PROBLEM TO SOLVE:
Please retype the line that contains "This screenshot has width=540, height=753." and all lines that follow it to the end of the entries below, exactly as they stand, with nothing added.

SOURCE INFORMATION:
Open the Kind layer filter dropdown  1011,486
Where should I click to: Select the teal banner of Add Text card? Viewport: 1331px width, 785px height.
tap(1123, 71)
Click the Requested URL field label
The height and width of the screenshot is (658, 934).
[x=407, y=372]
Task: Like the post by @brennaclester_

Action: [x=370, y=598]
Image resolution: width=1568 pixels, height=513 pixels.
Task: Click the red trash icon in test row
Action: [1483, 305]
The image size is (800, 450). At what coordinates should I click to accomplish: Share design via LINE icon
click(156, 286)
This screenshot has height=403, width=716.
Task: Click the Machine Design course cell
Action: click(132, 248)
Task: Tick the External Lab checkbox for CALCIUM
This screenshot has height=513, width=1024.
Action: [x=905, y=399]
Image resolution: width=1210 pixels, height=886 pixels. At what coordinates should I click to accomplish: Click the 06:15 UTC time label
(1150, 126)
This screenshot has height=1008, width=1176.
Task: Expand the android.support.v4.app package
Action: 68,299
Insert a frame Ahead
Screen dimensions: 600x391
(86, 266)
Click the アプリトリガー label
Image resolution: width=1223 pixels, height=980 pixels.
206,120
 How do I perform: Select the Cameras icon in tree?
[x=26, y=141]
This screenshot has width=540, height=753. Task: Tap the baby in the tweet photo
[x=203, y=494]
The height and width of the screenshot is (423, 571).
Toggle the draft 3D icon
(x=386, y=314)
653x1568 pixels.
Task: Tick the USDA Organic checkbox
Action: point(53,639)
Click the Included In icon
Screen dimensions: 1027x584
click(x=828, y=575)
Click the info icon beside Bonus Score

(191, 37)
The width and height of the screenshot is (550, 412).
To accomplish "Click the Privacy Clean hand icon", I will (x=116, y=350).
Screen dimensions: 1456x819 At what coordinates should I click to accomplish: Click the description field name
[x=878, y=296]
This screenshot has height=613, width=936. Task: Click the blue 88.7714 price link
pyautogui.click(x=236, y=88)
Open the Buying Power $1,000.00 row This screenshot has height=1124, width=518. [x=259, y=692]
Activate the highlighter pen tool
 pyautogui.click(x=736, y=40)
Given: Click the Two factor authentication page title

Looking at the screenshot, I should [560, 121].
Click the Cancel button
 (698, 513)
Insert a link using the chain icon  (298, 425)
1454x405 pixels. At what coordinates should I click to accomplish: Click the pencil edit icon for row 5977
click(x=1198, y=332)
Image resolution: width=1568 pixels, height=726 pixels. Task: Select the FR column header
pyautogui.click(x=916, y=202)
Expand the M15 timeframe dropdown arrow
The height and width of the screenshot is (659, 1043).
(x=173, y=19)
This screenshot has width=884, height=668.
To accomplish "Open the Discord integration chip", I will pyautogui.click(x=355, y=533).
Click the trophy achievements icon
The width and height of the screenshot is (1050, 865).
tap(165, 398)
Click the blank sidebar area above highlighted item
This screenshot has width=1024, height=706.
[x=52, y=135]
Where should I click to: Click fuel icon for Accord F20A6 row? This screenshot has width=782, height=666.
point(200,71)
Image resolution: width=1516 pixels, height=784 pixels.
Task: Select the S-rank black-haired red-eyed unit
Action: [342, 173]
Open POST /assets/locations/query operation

RESPONSE BOX:
This screenshot has width=540, height=753. Task: Tap the baby in the tweet photo
[x=203, y=494]
The height and width of the screenshot is (423, 571).
Toggle the draft 3D icon
(x=386, y=314)
653x1568 pixels.
Task: Tick the USDA Organic checkbox
Action: point(53,639)
Click the Included In icon
Screen dimensions: 1027x584
click(x=828, y=575)
Click the info icon beside Bonus Score

(191, 37)
The width and height of the screenshot is (550, 412).
To accomplish "Click the Privacy Clean hand icon", I will (x=116, y=350).
Screen dimensions: 1456x819 At what coordinates should I click to accomplish: Click the description field name
[x=878, y=296]
This screenshot has height=613, width=936. Task: Click the blue 88.7714 price link
pyautogui.click(x=236, y=88)
Open the Buying Power $1,000.00 row This screenshot has height=1124, width=518. [x=259, y=692]
Activate the highlighter pen tool
 pyautogui.click(x=736, y=40)
Given: Click the Two factor authentication page title

Looking at the screenshot, I should [560, 121].
Click the Cancel button
 (698, 513)
Insert a link using the chain icon  (298, 425)
1454x405 pixels. At what coordinates should I click to accomplish: Click the pencil edit icon for row 5977
click(x=1198, y=332)
Image resolution: width=1568 pixels, height=726 pixels. Task: Select the FR column header
pyautogui.click(x=916, y=202)
Expand the M15 timeframe dropdown arrow
The height and width of the screenshot is (659, 1043).
(x=173, y=19)
This screenshot has width=884, height=668.
To accomplish "Open the Discord integration chip", I will pyautogui.click(x=355, y=533).
Click the trophy achievements icon
The width and height of the screenshot is (1050, 865).
tap(165, 398)
Click the blank sidebar area above highlighted item
This screenshot has width=1024, height=706.
[x=52, y=135]
Where should I click to: Click fuel icon for Accord F20A6 row? This screenshot has width=782, height=666.
point(200,71)
Image resolution: width=1516 pixels, height=784 pixels.
Task: Select the S-rank black-haired red-eyed unit
Action: [342, 173]
Open POST /assets/locations/query operation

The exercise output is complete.